(Transcribed from a conversation with John Sanford)
I graduated from medical school in '48; interned up here at St. Mary's Hospital '48-'49. I was just a kid and didn't know what I was going to do, and I got a job at the Duluth Clinic as a surgery resident. Come June of 1950, and the war began, and, yes, a doctors' draft.
Meanwhile, I volunteered in the Army. By that time the Korean War was really rolling. And in the end of April (1952) I was sent up to this MASH -- that's a Mobile Army Surgical Hospital -- and it was a remarkable experience.
This was a hospital set up to do surgery, and to move around, so that if the troops advanced, the MASH would come along after them. It had all the facilities, you know, everything, including nurses.
The old surgical teams, they'd have technicians, but we had female nurses, and of course that's where a lot of story material comes as far as the M*A*S*H TV program is concerned.
But they had their job to do, and they were very professional, and it was just part of having a full-fledged hospital.
We were about 10 miles back from the front, so that you could get people there very quickly by helicopter -- the ones that had, like, the head injuries. And we had a neurosurgical unit. They'd come into this receiving tent. That's where I worked, for the most part.

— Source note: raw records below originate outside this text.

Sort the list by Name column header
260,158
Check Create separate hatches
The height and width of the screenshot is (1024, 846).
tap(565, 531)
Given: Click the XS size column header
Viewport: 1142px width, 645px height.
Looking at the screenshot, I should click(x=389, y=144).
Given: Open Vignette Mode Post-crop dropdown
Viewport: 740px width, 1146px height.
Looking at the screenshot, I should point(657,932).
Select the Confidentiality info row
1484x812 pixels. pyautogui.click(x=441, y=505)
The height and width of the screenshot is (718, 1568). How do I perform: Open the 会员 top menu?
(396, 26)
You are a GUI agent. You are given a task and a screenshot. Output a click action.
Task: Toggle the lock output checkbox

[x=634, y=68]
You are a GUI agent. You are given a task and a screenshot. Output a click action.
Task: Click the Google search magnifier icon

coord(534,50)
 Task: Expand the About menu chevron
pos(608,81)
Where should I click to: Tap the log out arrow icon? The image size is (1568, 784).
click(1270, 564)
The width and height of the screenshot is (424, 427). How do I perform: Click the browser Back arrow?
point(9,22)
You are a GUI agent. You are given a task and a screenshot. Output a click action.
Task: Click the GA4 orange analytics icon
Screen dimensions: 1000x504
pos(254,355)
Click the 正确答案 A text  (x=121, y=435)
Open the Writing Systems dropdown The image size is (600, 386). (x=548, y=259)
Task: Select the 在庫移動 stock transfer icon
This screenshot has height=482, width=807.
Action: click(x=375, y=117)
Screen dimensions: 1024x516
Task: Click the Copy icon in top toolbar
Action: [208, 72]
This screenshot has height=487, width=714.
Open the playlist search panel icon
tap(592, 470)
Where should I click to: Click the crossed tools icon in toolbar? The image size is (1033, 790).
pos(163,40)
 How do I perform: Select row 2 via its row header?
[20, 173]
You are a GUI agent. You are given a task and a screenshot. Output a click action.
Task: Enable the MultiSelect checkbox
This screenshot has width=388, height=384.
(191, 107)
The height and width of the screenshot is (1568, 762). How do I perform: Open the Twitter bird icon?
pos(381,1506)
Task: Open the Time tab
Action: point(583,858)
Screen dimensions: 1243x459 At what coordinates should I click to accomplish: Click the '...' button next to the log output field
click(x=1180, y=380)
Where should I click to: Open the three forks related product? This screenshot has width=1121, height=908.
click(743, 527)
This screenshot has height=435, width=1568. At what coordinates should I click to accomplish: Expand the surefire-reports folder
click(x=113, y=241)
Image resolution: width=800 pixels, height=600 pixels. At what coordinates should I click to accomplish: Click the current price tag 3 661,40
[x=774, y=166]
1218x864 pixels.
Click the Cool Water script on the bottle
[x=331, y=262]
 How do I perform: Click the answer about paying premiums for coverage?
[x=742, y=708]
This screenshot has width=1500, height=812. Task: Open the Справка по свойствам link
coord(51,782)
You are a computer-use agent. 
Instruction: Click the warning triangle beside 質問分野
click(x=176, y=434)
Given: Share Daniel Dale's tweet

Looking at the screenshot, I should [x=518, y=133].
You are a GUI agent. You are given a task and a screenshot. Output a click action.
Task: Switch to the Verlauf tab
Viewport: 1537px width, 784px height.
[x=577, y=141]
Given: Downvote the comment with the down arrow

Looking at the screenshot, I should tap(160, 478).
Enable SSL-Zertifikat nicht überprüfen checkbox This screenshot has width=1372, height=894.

It was an interesting thing about that holding tent -- I get a little emotional [about this] -- we never heard any screaming or yelling. And, oh my gosh, it just was silent. They knew that they were getting care. They were going to be OK, as much as we could do for them. And they were hurting like heck, but we just almost never got any of that sort of reaction from them.
Now, I've got a photo I took. This fellow was one of our heros. He was a pilot, but he was in charge of our helicopter unit. We had about three or four choppers.
He'd go up there to get wounded at night. You know, it was totally dark, and he knew his way. And just as he'd get close, at the battalion aid station, they'd turn on the lights. He'd come in, land, they'd strap the patients on. They'd take off, and then in comes the mortar fire. He was never injured. He was decorated. Boy, did we admire him. He was just the greatest.
There were times when we didn't have toilet paper. But we always had medical supplies, and we always had booze (laughs) for the officer's club. There was a British agent, or something, who worked out of Inchon, which was the harbor for Seoul. And, he was very good. And he had his own distribution. But he was able to supply the refreshment needs.
You always think of MASH as sort of a partying thing, because of the television program, and there was certainly a lot of truth behind that. We weren't busy all the time. I'd say there was scarcely a day went by when we didn't get some casualties. And then there were times when it was overwhelming.
We had one sergeant -- this came in the evening. They'd been on patrol, and the Chinese had ambushed them. So they made their way back this trail, and, you know, the ground was so irregular they could go behind rocks, and so forth.
But they got back to this place, and the sergeant thought he had everybody there with him, and he could hear footsteps coming. And so he took the pin out of his white phosphorous grenade, and around the corner come two of his guys. So, he bent over and took the explosion himself. And it didn't kill him.
He came back to us. I'll just never forget it. He was just totally burned, and deep burns. And the thing that we could do was to neutralize the phosphorous, and we did that. So we got him stabilized and then shipped him down to Seoul by the helicopter so that he could be flown to Japan, where they had total facilities.
Oh my, but that was extraordinary.
In October we had our worst work. And it started, I think, on a Sunday night, or early Monday morning. The 7th Division, which was getting ready to leave, was attacking a ridge. There were three solid days of terrible fighting, and I think they said 2,000 dead trying to take this ridge. And we never did take it.
A couple of weeks later the 7th Division pulled out. But all those kids that were killed and maimed, trying to take that hill. And in the backs of our minds we figured, 'this commanding general in 7th wants to have a big item to brag about later on.'
I don't think if they'd taken that hill it would have made any difference because there was another one right beyond it. And, then we were upset about that.